======== Record extracts

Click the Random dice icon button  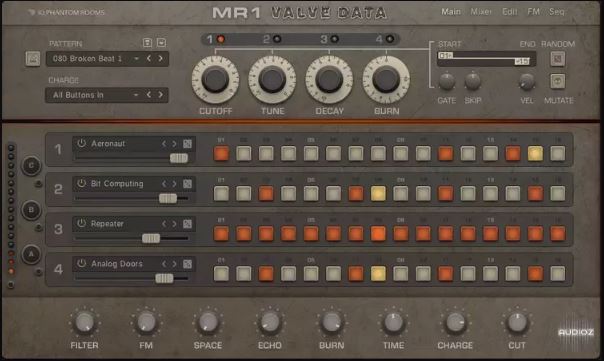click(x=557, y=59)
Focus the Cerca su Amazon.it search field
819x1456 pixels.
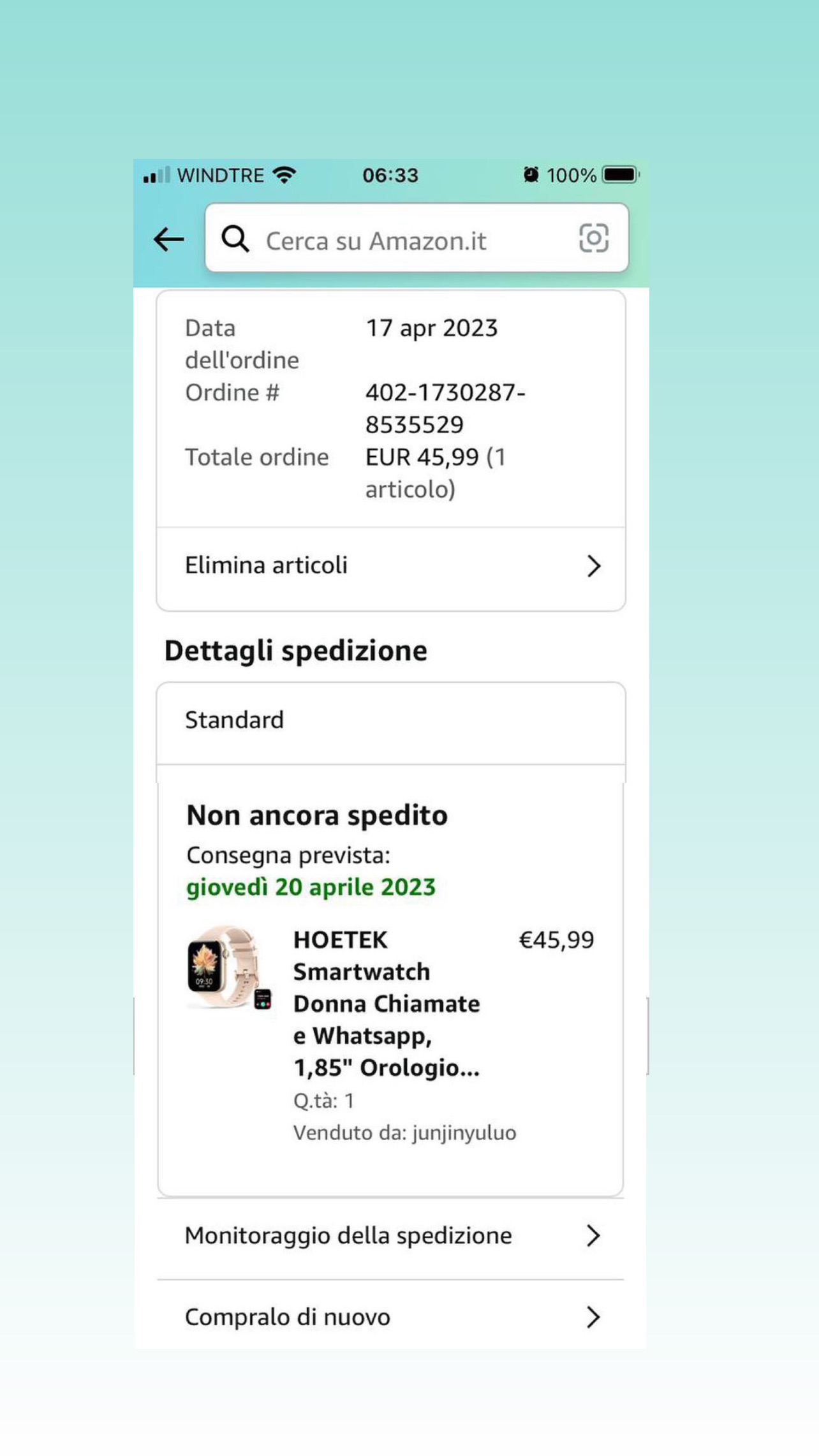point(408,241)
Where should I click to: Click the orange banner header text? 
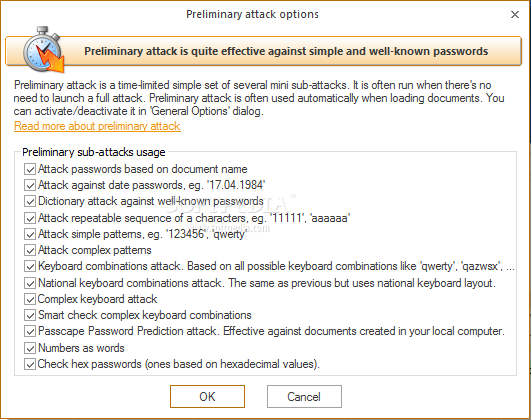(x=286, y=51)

================

**Problem description:**
Every line from the one containing "Where should I" through the final line of the records above is to be written out exactly; nothing else, and no pictures.

**Answer:**
Where should I click to: Click the orange banner header text? 
(x=286, y=51)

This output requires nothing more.